- Born: Syed Ali Mehdi Naqvi 10 December 1930 Deccan, Hyderabad State, India
- Died: 14 May 2009 (aged 78) Layyah, Pakistan
- Other name: Khayal Amrohi
- Occupations: Poet, Writer and Educationist

= Khayal Amrohvi =

Pakistani poet, writer and educationist

Khyal Amrohvi (born Syed Ali Mehdi Naqvi and also known as Khayal Amrohi) was a renowned Pakistani poet, writer and educationist. He was born in Deccan, Hyderabad State, India on 10 December 1930. After the creation of Pakistan, he moved to Karachi and then to Lahore.
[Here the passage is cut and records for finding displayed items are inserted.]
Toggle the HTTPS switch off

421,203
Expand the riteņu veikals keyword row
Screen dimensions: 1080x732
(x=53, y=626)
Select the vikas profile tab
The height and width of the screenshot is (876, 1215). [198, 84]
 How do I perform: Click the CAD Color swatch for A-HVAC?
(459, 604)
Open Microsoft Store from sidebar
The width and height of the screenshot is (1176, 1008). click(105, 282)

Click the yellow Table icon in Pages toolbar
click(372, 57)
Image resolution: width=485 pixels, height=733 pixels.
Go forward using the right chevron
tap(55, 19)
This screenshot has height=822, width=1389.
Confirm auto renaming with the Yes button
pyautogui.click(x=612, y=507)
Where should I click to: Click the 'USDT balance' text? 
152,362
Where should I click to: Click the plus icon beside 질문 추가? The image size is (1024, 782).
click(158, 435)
He got his Ph.D. in Persian language from the Tehran University, Iran.

Dr. Khayal Amrohvi wrote 25 books on topics related to literature and philosophy. He was also a poet and his lists of publications include four collections of poetry. Maqtal-e-Jan was his maiden volume of poetry published in 1967. Gunbad-e-Bedar, Lumhoon ki Aanch and Kawaneen-e-Sehar are the titles of his other collections of verse. His prose books include Socialism aur Asri Taqazay, Shaola-e-Tehrir and Naiy Ufaq, Nai Kirnain. All these books are a notable part of progressive Urdu literature.

He served in government and private sectors and later joined the education department in 1964 and settled permanently in Layyah, Punjab, Pakistan.

Dr Khayal Amrohi died after protracted illness in Layyah on 14 May 2009 at age 79.